The older archaeological specimens we dealt with include the mural paintings remained in an Egyptian underground grave (Mastaba) built at the beginning of the Sixth Dynasty (BC 2325-2150) in the Old Kingdom. The surface of the wall was painted with colored dyes or pigments, which could possible be fixed with a binder such as animal glue, egg white and yolk, or plant gums. Speculating that animal glue was used as a binder, we analyzed the aqueous extract of a piece of the wall painting as we had done for the 1,200-year-old ink stick, to find again that collagen was originated from cowhide. Ancient Egyptians domesticated cattle, sheep and goats, pigs, and donkeys.3 It is, therefore, not unreasonable to result in detecting cowhide used to prepare animal glue, while it is still surprising that collagen has been preserved for more than 4,000 years without any protection from spontaneous or biological degradation. Additionally, a legend had it that Cleopatra had a habit of taking a milk bath. It is then possible to establish this legend by finding milk casein in an ancient bath-tab somewhere in Egypt, provided such a miraculous fortune that both the bath tab and casein remain undestroyed.

Followed by the analysis of Egyptian mural paintings, further examples of collagen derived from cowhide were obtained for Romano Egyptian paintings (AD 180)4,5 and mural paintings of Bamiyan Buddha (AD 500-550), as collaborative works with Professor Yoko Taniguch (Tsukuba University). These results commonly indicate that all the animal glues found in ancient specimens consisted of cattle collagen in the time scale and regions ranging from 1,400-year old Afghanistan Buddha to 4,400-year-old Egyptian wall paintings. If we assume that the animal glue was invented in ancient Egypt, it took more than 3,000 years for the culture of animal glue to migrate all the way to ancient Japan.

Recent physicochemical studies have successfully interpreted the strong adhesive property of collagen molecules as arisen from the triple helical structure, which consists of three twisted strands of collagen molecules (usually two α-1 chains and one α-2 chain in type I collagen). In agreement with this structural feature of collagen, we have found that at least three regions in the long triple helix (about 1,000 amino acid residues long) are especially resistant to degradation due to ageing. In particular, a peptide fragment involved in one of these regions was detected almost invariably in our archaeological specimens of animal glue. The amino acid sequence of this peptide corresponds to that of one of the few peptides preserved in the fossilized bone of 80-million-year-old dinasour.1 We are now trying to understand the degradation process of collagen in the archaeological timescale, extending the materials from animal glue to bone specimens up to several tens of thousand years ago. The invaluable bone samples of archaeological value are generously provided from our collaborators including Profs. Mehdi Moini (George Washington University), Yoichi Nishiyama (Nara University), Akira Tsuneki (Tsukuba University), and Seiji Kadowaki (Nagoya University). We hope that we could shed light on a very long history of the invention and exploitation of animal glue consisting of collagen, based on the solid background of chemistry.
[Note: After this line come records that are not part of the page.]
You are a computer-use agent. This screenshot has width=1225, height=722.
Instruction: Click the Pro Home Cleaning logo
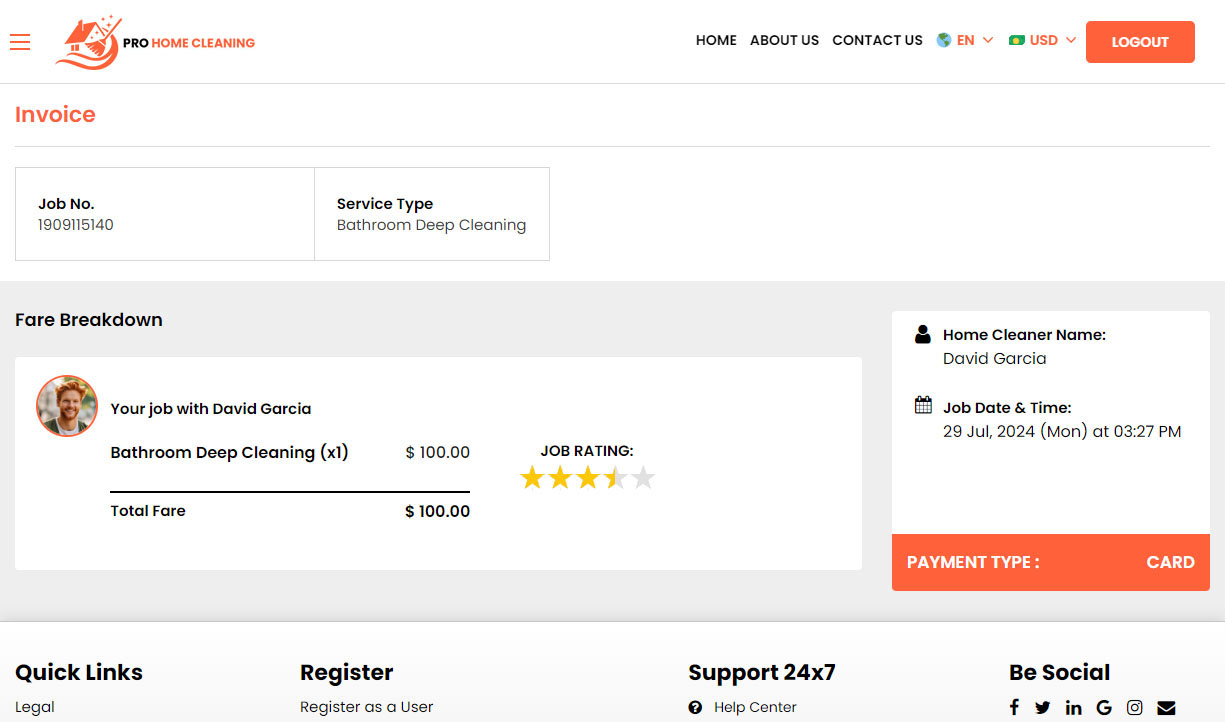[155, 42]
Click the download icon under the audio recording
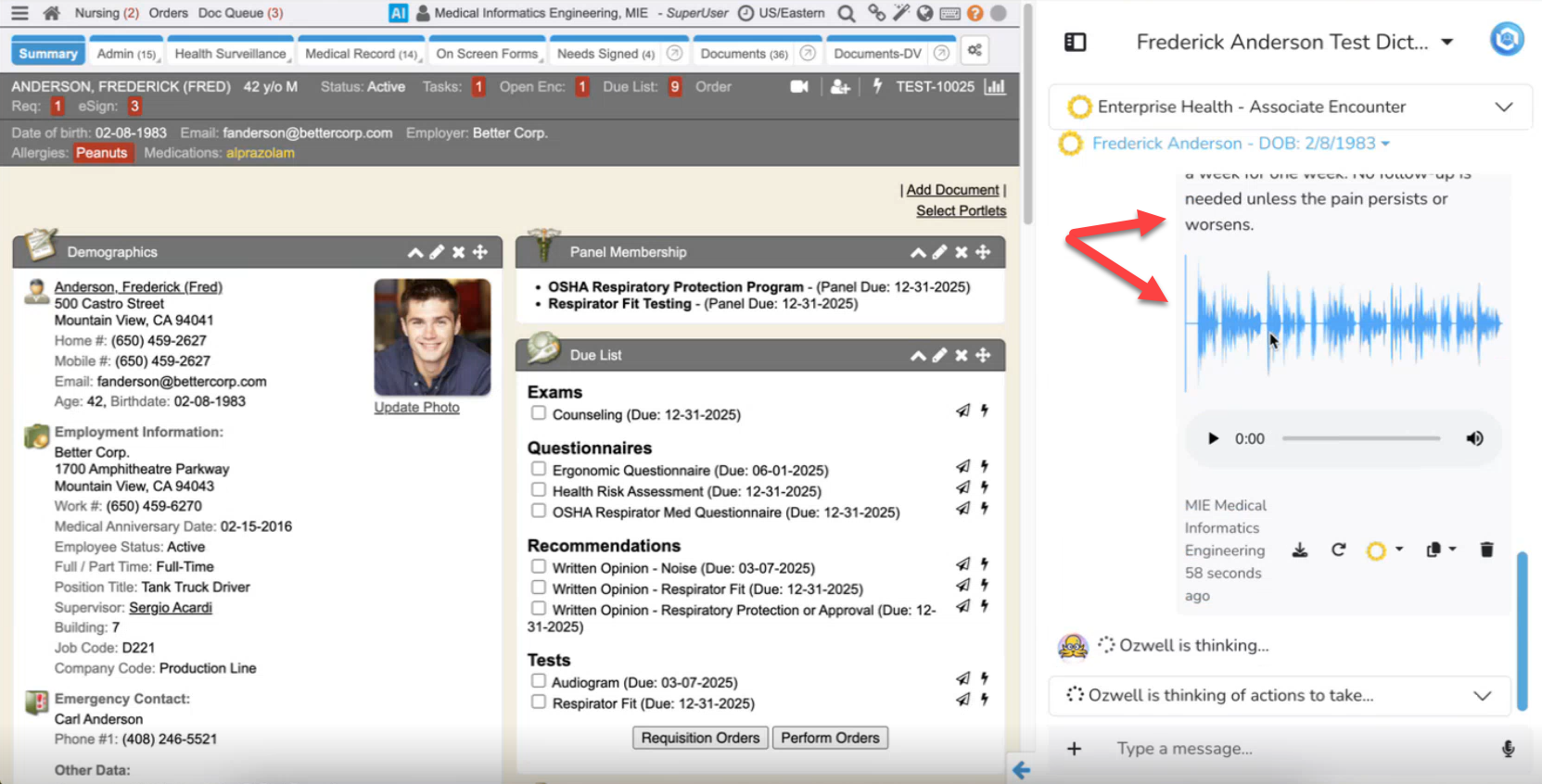Viewport: 1542px width, 784px height. [1300, 550]
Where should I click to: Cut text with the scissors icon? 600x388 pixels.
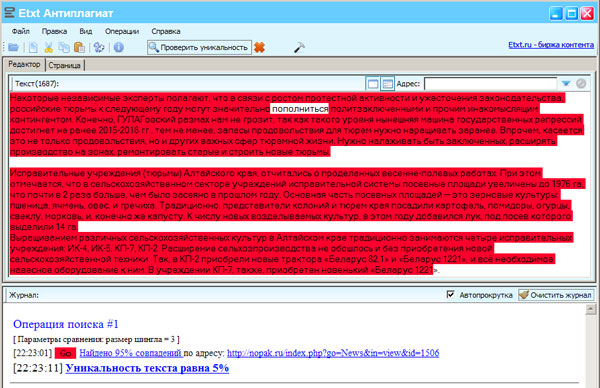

Graduate student is presenting our poster. Prof. Moini (left).


1. Schweitzer, M. H. et al. (2009) Biomolecular characterization and protein sequences of the Campanian hadrosaur B. canadensis. Science 324, 626-631.

2. Kawahara, K. et al. (2011) Identification of animal species by the MALDI-MS of collagen in animal glues of Chinese ink sticks. Proceedings of the 59th ASMS Conference on Mass Spectrometry and Allied Topics, Denver, Colorado, USA.

3. Ikram, S. (2000) Meat processing. In Chapter 25, Ancient Egyptian Materials and Technology (Eds., Nicholson, P. T., and Shaw, I.) Cambridge University Press, pp. 656-671.

4. Mazurek, J. et al. (2014) Characterization of binding media in Egyptian Romano portraits using enzyme-linked immunosorbant assay and mass spectrometry. e-Preservation Sci. 11, 76-83.

5. Nakazawa, T. et al. (2016) Mass spectrometry of collagen and casein in the remains of the 5th to 7th century Bamiyan Buddhas. Proceedings of the 64th ASMS Conference on Mass Spectrometry and Allied Topics, San Antonio, Texas, USA.